(Exercise description) Reprint every entry, character for character.

[Stored items]
====

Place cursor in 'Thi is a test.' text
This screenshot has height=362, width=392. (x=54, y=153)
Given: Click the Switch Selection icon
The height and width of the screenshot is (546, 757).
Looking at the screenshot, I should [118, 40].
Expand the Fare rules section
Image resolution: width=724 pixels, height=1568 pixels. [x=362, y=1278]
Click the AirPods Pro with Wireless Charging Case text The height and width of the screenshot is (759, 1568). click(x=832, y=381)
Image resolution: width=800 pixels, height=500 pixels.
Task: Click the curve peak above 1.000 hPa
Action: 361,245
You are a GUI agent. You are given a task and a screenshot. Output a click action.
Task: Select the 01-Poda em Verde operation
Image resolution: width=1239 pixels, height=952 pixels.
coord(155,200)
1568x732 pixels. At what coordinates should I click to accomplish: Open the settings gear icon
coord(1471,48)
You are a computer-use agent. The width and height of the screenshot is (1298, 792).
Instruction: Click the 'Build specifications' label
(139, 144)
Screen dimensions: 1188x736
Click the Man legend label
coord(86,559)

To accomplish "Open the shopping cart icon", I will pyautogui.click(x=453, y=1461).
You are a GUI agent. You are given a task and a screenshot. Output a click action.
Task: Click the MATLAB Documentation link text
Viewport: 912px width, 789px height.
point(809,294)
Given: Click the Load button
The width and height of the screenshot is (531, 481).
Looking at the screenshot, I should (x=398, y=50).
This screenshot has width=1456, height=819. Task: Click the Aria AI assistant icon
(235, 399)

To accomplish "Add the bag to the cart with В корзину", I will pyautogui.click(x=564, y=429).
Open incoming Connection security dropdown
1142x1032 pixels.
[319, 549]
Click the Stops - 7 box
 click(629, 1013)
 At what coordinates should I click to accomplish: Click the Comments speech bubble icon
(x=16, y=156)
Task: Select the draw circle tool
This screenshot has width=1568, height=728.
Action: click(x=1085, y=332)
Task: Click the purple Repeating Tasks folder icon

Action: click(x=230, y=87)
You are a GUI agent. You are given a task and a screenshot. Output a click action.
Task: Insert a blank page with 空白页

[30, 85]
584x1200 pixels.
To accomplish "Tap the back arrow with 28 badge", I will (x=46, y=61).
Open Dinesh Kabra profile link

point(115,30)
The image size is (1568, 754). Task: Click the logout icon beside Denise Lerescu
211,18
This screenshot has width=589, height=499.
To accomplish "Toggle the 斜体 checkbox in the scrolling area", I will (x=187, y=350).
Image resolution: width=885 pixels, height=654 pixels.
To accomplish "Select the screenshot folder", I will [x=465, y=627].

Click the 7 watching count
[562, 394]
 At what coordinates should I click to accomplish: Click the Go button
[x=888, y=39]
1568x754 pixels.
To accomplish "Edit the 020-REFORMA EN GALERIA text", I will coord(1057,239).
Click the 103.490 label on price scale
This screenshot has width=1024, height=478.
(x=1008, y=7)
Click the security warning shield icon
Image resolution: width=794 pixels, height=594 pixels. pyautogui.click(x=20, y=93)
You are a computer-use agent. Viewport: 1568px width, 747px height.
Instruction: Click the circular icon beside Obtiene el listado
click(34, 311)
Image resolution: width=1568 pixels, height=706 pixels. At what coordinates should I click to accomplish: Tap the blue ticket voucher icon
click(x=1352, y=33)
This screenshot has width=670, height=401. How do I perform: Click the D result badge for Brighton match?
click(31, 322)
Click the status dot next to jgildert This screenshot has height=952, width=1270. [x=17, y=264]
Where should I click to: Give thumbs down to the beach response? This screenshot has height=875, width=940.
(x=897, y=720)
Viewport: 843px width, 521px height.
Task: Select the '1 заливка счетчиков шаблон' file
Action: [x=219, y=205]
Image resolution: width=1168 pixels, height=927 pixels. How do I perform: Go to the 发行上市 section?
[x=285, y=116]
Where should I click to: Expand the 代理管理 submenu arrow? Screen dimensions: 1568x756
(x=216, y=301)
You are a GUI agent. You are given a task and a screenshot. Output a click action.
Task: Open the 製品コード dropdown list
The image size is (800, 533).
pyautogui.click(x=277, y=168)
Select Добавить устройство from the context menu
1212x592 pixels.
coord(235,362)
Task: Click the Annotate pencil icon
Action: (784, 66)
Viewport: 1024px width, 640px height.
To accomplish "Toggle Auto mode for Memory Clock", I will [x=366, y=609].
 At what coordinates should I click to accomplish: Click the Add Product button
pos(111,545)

====

(Reply)
Place cursor in 'Thi is a test.' text
This screenshot has height=362, width=392. (x=54, y=153)
Given: Click the Switch Selection icon
The height and width of the screenshot is (546, 757).
Looking at the screenshot, I should [118, 40].
Expand the Fare rules section
Image resolution: width=724 pixels, height=1568 pixels. [x=362, y=1278]
Click the AirPods Pro with Wireless Charging Case text The height and width of the screenshot is (759, 1568). click(x=832, y=381)
Image resolution: width=800 pixels, height=500 pixels.
Task: Click the curve peak above 1.000 hPa
Action: 361,245
You are a GUI agent. You are given a task and a screenshot. Output a click action.
Task: Select the 01-Poda em Verde operation
Image resolution: width=1239 pixels, height=952 pixels.
coord(155,200)
1568x732 pixels. At what coordinates should I click to accomplish: Open the settings gear icon
coord(1471,48)
You are a computer-use agent. The width and height of the screenshot is (1298, 792).
Instruction: Click the 'Build specifications' label
(139, 144)
Screen dimensions: 1188x736
Click the Man legend label
coord(86,559)

To accomplish "Open the shopping cart icon", I will pyautogui.click(x=453, y=1461).
You are a GUI agent. You are given a task and a screenshot. Output a click action.
Task: Click the MATLAB Documentation link text
Viewport: 912px width, 789px height.
point(809,294)
Given: Click the Load button
The width and height of the screenshot is (531, 481).
Looking at the screenshot, I should (x=398, y=50).
This screenshot has width=1456, height=819. Task: Click the Aria AI assistant icon
(235, 399)

To accomplish "Add the bag to the cart with В корзину", I will pyautogui.click(x=564, y=429).
Open incoming Connection security dropdown
1142x1032 pixels.
[319, 549]
Click the Stops - 7 box
 click(629, 1013)
 At what coordinates should I click to accomplish: Click the Comments speech bubble icon
(x=16, y=156)
Task: Select the draw circle tool
This screenshot has width=1568, height=728.
Action: click(x=1085, y=332)
Task: Click the purple Repeating Tasks folder icon

Action: click(x=230, y=87)
You are a GUI agent. You are given a task and a screenshot. Output a click action.
Task: Insert a blank page with 空白页

[30, 85]
584x1200 pixels.
To accomplish "Tap the back arrow with 28 badge", I will (x=46, y=61).
Open Dinesh Kabra profile link

point(115,30)
The image size is (1568, 754). Task: Click the logout icon beside Denise Lerescu
211,18
This screenshot has width=589, height=499.
To accomplish "Toggle the 斜体 checkbox in the scrolling area", I will (x=187, y=350).
Image resolution: width=885 pixels, height=654 pixels.
To accomplish "Select the screenshot folder", I will [x=465, y=627].

Click the 7 watching count
[562, 394]
 At what coordinates should I click to accomplish: Click the Go button
[x=888, y=39]
1568x754 pixels.
To accomplish "Edit the 020-REFORMA EN GALERIA text", I will coord(1057,239).
Click the 103.490 label on price scale
This screenshot has width=1024, height=478.
(x=1008, y=7)
Click the security warning shield icon
Image resolution: width=794 pixels, height=594 pixels. pyautogui.click(x=20, y=93)
You are a computer-use agent. Viewport: 1568px width, 747px height.
Instruction: Click the circular icon beside Obtiene el listado
click(34, 311)
Image resolution: width=1568 pixels, height=706 pixels. At what coordinates should I click to accomplish: Tap the blue ticket voucher icon
click(x=1352, y=33)
This screenshot has width=670, height=401. How do I perform: Click the D result badge for Brighton match?
click(31, 322)
Click the status dot next to jgildert This screenshot has height=952, width=1270. [x=17, y=264]
Where should I click to: Give thumbs down to the beach response? This screenshot has height=875, width=940.
(x=897, y=720)
Viewport: 843px width, 521px height.
Task: Select the '1 заливка счетчиков шаблон' file
Action: [x=219, y=205]
Image resolution: width=1168 pixels, height=927 pixels. How do I perform: Go to the 发行上市 section?
[x=285, y=116]
Where should I click to: Expand the 代理管理 submenu arrow? Screen dimensions: 1568x756
(x=216, y=301)
You are a GUI agent. You are given a task and a screenshot. Output a click action.
Task: Open the 製品コード dropdown list
The image size is (800, 533).
pyautogui.click(x=277, y=168)
Select Добавить устройство from the context menu
1212x592 pixels.
coord(235,362)
Task: Click the Annotate pencil icon
Action: (784, 66)
Viewport: 1024px width, 640px height.
To accomplish "Toggle Auto mode for Memory Clock", I will [x=366, y=609].
 At what coordinates should I click to accomplish: Click the Add Product button
pos(111,545)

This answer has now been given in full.